Define What You Actually Want To Do With Data
Before diving deep into technologies, infrastructure and reporting, it’s better to define what your company is trying to do.
Is your CMO looking to improve your RevOps.
Is a director trying to gain a better understanding of your unit economics.
More importantly, what will they do with that data!
1. What are the current business problems you are trying to address?
Data strategies need to be aligned with business strategies. Otherwise what ends up happening is that perhaps you discover some interesting findings.
You present those findings to leadership and although intrigued they have no available resources to follow-up. Thus, your findings, your insights, your hard work dies right there.
It will be forgotten and wasted.
So, make sure you are aligned with the business and you have allocated business parters who will act on insights.
2. What is the core business strategy for the next 2-3 years?
Once you are aligned with the business, you should write down clear goals for your data strategy. This could be:
Reduce costs in key areas such as reducing cloud costs
Increase customer conversion in specific key segments
Improve LTV of customers
Research which features to develop or what markets to go into
Etc
Having a few target goals such as the ones listed above can help guide your data analytics team to making clear decisions on which areas they should be researching or creating reports around.
Data Sources And Systems
3. Do you have a general understanding of how to access your company's data?
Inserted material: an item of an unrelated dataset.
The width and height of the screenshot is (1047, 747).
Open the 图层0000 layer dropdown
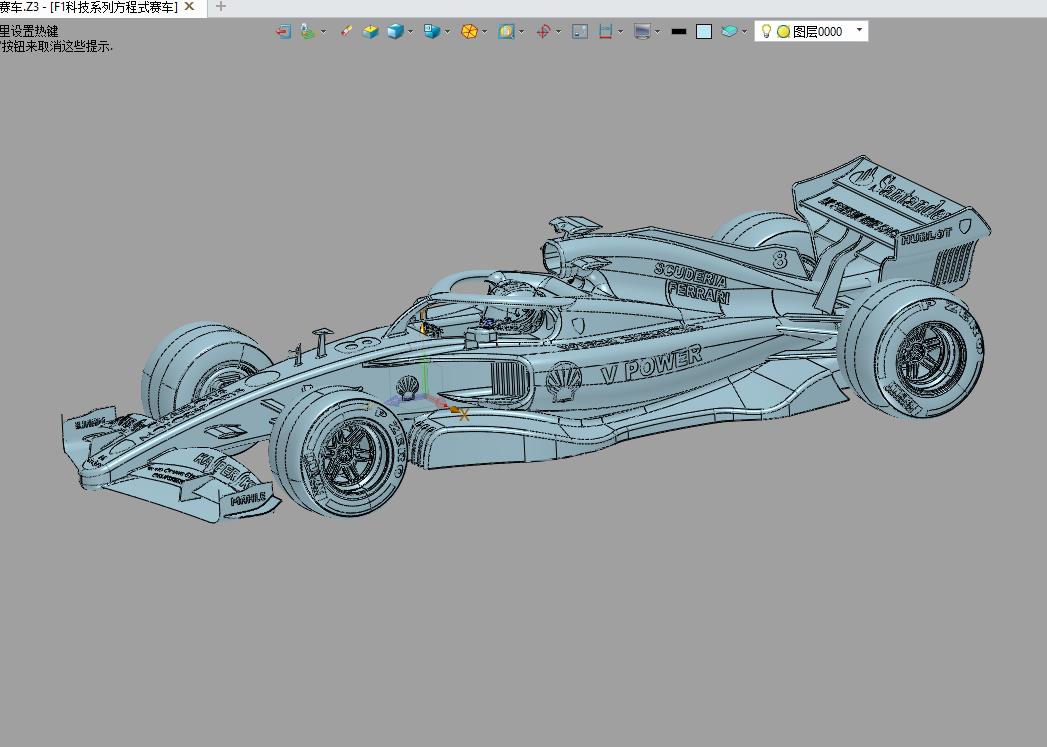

Sometimes, you might not even realize that you can access data from the third-parties you use. Many modern third-party systems have APIs or data extracts that can be automated. For example, Salesforce, Workday, and Quickbooks all have APIs that allow you to pull data easily and automatically. So this allows you to automate reporting in the future.
4. Do you have multiple systems that contain your data like QuickBooks, Salesforce, Workday, or similar third-parties that you can either access (e.g. APIs, FTPs, databases)
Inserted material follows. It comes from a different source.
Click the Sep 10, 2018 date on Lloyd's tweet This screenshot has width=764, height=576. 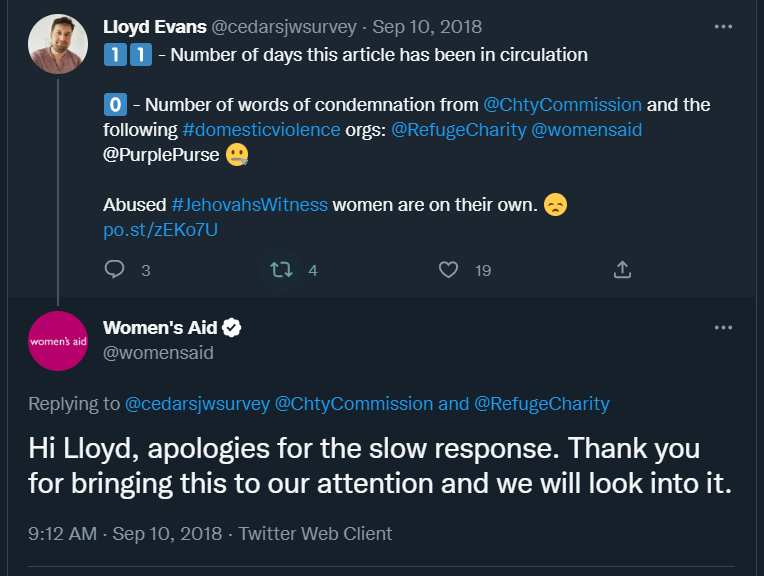(427, 27)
There are thousands of third-party systems and it is hard to list them all, but you are probably most interested in is the systems where your companies customer transactions and interactions are stored. This doesn’t just mean purchase history. This could also be pages your clients visited on your site, site usage in general, customer usage of your physical goods, emails, etc.
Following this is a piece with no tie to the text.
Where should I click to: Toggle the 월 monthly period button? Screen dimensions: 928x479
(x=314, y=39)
Data Processing, Storage, And Analytics
5. Do you currently analyze any of your data? If yes, what tools do you do and how often do you look at them?
Many companies already use tools like Excel to analyze data. This is a great tool and might even be enough for a small and medium-sized company. We would love to know how you are looking into your data to make decisions.
Also, we would break down data into three major categories, financial, operational, and customer data. So our next question is
6. Do you mostly analyze financial data or do you also look into operational and customer data?
Many companies look into financial data because it is usually the easiest to access and understand. It is also the core of most decision making.
However, it usually only shows the output of actions and not the actual actions that caused them. So perhaps you have an increase in sales, but in which product line, in what area and what demographic, and why?
This would be a combination of financial and customer data. Being able to mesh this data together means you need to be able to access both data sets together. This is often a pain point for many companies as this data is siloed away from each other.
That’s where developing a data strategy can help centralize your data so you can access it all together.
7. Do you store and or process your data in a central location from all your various systems so you can easily meld it all together?
As we brought up in the previous explanation. Having a centralized data storage system like a data warehouse can be crucial to your companies data strategy. A data warehouse is a data storage system that allows you to easily meld data together and quickly perform ad-hoc analysis without needing to pull ten excel extracts together every time.
8. Who is responsible for your data quality, Or do you have anyone responsible for data quality
This is kind of a trick question. Even large billion-dollar corporations struggle with data quality. Many times it’s because there isn’t any form of data quality guidelines set in place. This is a key part of a data strategy as it ensures that the data-driven decision making is accurate. Otherwise, you might as well be guessing.
9. Do you look at your data at a regular cadence or is it sporadic
Here, the answer is probably best if it is a little of both. Having a regular cadence of looking at specific metrics or sales numbers is a good plan because oftentimes you might need to adjust to the ever-fluctuating market. However, you also probably want to answer ad-hoc questions at the moment. But it is much harder to answer sporadic questions if your data is in 5 different locations(going back to the data warehouse discussion).
10. Has your team created and standard metrics or key performance indicators(KPIs)
Creating metrics and KPIs is a skill all on its own. It requires an understanding of your business driving factors as well as distilling them down to a few key points. If a KPI or metric is too complicated, then it is hard for you as a business owner to know what actions to take.
For example, if your metric is highly abstract and requires several layers of math to get to some random percentage or customer score, but you don't understand what that number means in the end. How can you act?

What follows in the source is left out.